A Nigerian rights group, Socio-Economic Rights and Accountability Project (SERAP) has condemned the decision of the nation’s presidency to ban some journalists and media outlets from covering activities at the presidential villa.
In a letter signed by its Deputy Director, Kolawole Oluwadare, SERAP argued that Tinubu’s “administration cannot with one broad stroke ban journalists from covering public functions. Citizens’ access to information and participation would mean little if journalists and media houses are denied access to the seat of government.”
SERAP urged President Bola Tinubu to use his “good offices and leadership position to immediately reverse the unlawful ban on 25 journalists and media houses from covering the presidential villa and restore the accreditations of those affected.”

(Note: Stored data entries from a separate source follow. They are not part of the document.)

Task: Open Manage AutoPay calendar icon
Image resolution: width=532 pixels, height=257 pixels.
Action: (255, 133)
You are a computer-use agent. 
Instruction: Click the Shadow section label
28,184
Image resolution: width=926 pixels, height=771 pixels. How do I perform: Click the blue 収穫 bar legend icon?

The position follows a report that the presidency had withdrawn the accreditations of some 25 journalists from covering activities at Nigeria’s seat of power. The banned journalists include those from the Galaxy TV, Ben TV, MITV, ITV Abuja, PromptNews, ONTV, and Liberty TV.

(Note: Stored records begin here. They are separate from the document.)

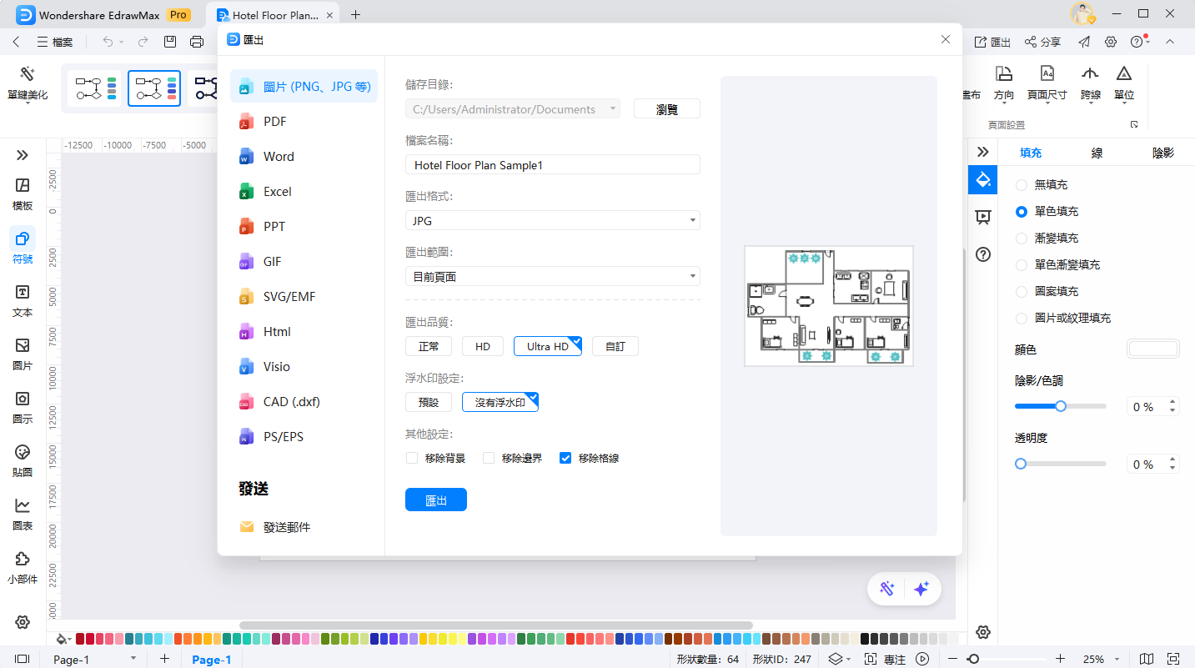Switch to the 線 tab in the format panel

click(1096, 153)
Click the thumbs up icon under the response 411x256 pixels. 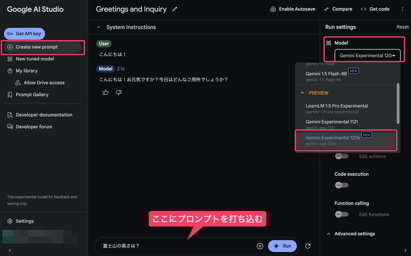click(106, 92)
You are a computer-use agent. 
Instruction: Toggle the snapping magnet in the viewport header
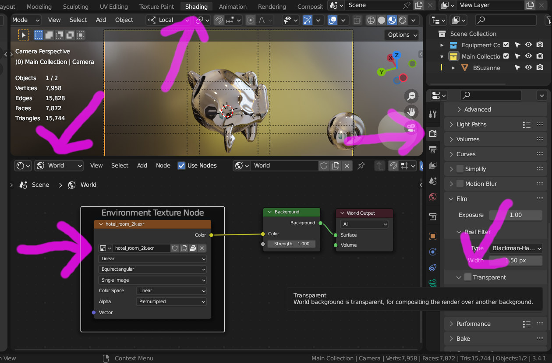(219, 20)
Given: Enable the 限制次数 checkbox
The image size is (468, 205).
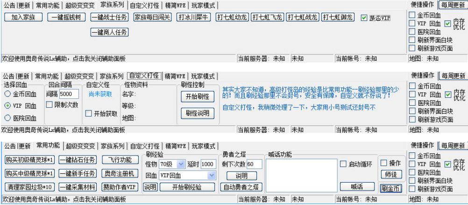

The rights group wants the President “to publicly instruct the officials in the presidential villa to allow journalists and media houses to freely do their job and discharge their constitutional duty of holding those in power to account.

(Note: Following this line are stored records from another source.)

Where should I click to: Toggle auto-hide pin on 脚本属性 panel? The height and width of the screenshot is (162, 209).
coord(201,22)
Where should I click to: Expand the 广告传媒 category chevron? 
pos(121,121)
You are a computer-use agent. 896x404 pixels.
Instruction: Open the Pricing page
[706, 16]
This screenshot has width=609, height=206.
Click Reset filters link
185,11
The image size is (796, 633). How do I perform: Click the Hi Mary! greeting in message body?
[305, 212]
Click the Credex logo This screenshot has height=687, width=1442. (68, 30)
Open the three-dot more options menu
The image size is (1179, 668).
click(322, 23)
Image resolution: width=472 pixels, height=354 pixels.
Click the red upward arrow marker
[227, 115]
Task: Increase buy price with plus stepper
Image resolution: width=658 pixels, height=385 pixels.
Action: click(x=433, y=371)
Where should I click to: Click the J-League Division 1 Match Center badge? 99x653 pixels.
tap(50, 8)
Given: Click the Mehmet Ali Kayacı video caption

“The legal obligations imposed on your government to ensure and uphold media freedom and human rights, and facilitate public access to the presidential villa as a public trust outweigh any purported ‘security concerns and overcrowding of the press gallery area’”, it said.
It maintained that the foundational elements of a democratic and law-based society were access to information, freedom of the press, and citizen engagement in their own governance.
Nearly 40% of the countries in Africa, up from 33% last year, had challenging operating conditions for journalists, according to the RSF 2023 World Press Freedom Index released in May.